Mungkin ada benarnya
celetukan teman saya ini. Mungkin masyarakat Indonesia pun jenuh dengan film
Indonesia dengan kualitas hanya sebatas ukuran dada pemain. Lembaga sensor pun
menjadi sasaran keluhan para penonton akibat meloloskan film yang dengan
gamblang menampilkan belahan dada secara beruntun. Film Indonesia yang bagus
secara naskah dan pemain pun terkena imbas, masyarakat mulai hilang kepercayaan
dan hasrat menonton film Indonesia.
Seberapa buruk film
yang membawa ukuran dada menjadi andalan? Lantas seberapa penting Lembaga
Sensor Film? Dan bagaimana dengan imbas
terhadap pasar film Indonesia lain. Marilah kita ulik satu-persatu.
Ukuran dada tentu
tidak bisa menjadi andalan, naskah, arahan, dan akting pantas untuk dijadikan
senjata perfilman Indonesia—demi mentabiskan film Indonesia menjadi raja di
negeri sendiri. Jadi apakah film dengan keseksian, adegan kekerasan, dan hal
yang seringkali disensor sebelumnya bukan film bagus? Tidak juga. Jika semua
itu disadur dan dibalut dengan penampilan apik seorang pemain dan bertabur
naskah dan arahan yang keren tentulah menjadi film yang teramat bagus, bahkan
bisa bersaing di film Internasional.
Marilah kita menilik
ke kiblat perfilman dunia di Hollywood, tentu tidak jarang kekerasan dan
keseksian menjadi bagian dari film mereka, sebagai contoh serial James Bond dan
film bernuansa perang lain. Film serial James Bond senantiasa konsisten
menampilkan keseksian dan kemolekan tubuh Bond
Ladies di setiap kesempatan—namun tak pernah menjadikan itu sebagai pusat
film—cukup Bond sebagai bintang utama dan aksi. Begitu juga film bernuansa
perang lainnya, tak pernah mengurangi kesyahduan dan keapikan film, begitu asik
dilihat karena tatanan sinematografi.
Tentu lain sistem
perfilman Indonesia, lain pula sistem di perfilman barat. Pada bulan Februari
lalu, Badan Ekonomi Kreatif mewacanakan pengapusan lembaga sensor film dan
mengalihkan pengawasan film melalui sistem peringkat. Pernyataan ini
disampaikan oleh kepala Badan Ekonomi Kreatif, Triana Munaf dalam diskusi
kebijakan dan langkah strategis dalam pengembangan industri unggulan nasional
di Universitas Indonesia. Ide ini pun seringkali dilontarkan dalam debat
panjang di komisi satu DPR RI. Saya mungkin salah satu penikmat film yang amat
setuju dengan hal ini.
Bukan tanpa alasan
saya dan penikmat gambar bergerak di bioskop serta DVD sepakat atas kebijakan ini, lembaga sensor film acap kali
berlebihan ketika empat sampai lima menit adegan berdarah yang mempengaruhi
cerita dipotong tanpa belas asih. Di pihak lain, produsen dan kreator film
misalnya, pemotongan film setelah fase gubahan akhir amat merugikan—patut mengingat kembali, pasar film dalam negeri
amat sulit meraih sukses—sering kreator merasa film dalam adegan-adegan dalam fase
gubahan akhir yang dianggap wajar malah dibabat oleh pihak lembaga sensor film.
Indonesia adalah
bangsa timur! Budayanya tentu tak mengenal gambar seronok apalagi mengumumkan
bahwa ide pembunuhan dengan darah di mana-mana dan adegan dewasa lain itu lazim.

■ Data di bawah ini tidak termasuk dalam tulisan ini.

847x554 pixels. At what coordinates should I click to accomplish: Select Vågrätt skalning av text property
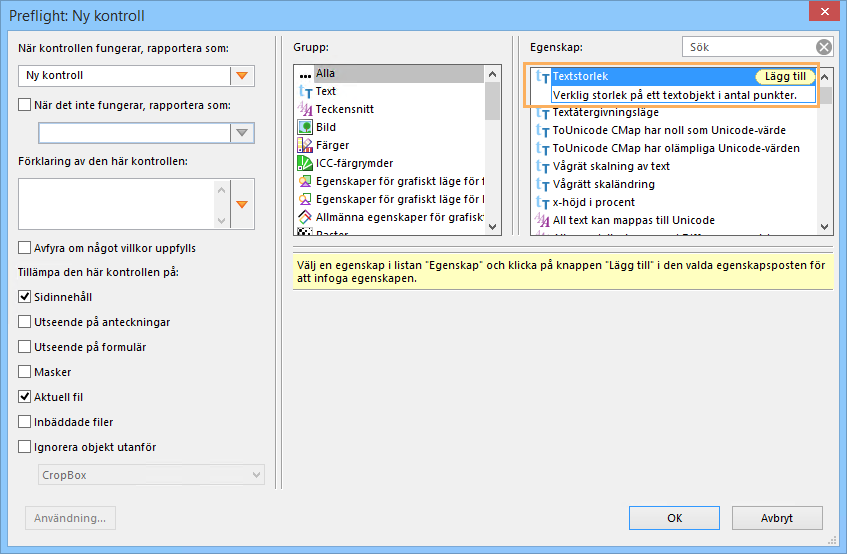pyautogui.click(x=611, y=166)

Tentu tidak sebebas itu. Solusinya adalah sistem peringkat film yang sudah banyak
diterapkan oleh industri film dunia lain. Film-film dibagi dan disebarkan
sesuai dengan kualifikasi umur dan konten film. Konten dan muatan film tentu
dikaji dari Lembaga Kualifikasi dan menerapkan di setiap tahap promosi dan penjualan.
Sistem kendalinya tentu ada di pihak bioskop dan gerai DVD, karena sistem ini pun tanpa pengendalian dan pengawasan sama
saja tak berguna.
Saya kira hal ini
pun patut coba ditawarkan oleh pihak Pak Triana Munaf dan teman-teman Badan Industri
Kreatif bentukan Jokowi, Lembaga sensor beralih jadi Lembaga kualifikasi. Ya
memang sistem baru butuh pula waktu untuk menjalankan sistem dan jika seperti
ini sudah diterapkan bertahun-tahun lalu sebelum Badan Industri Kreatif, tak
pernah terpikirkan film petualangan Sherina mendapat kualifikasi remaja.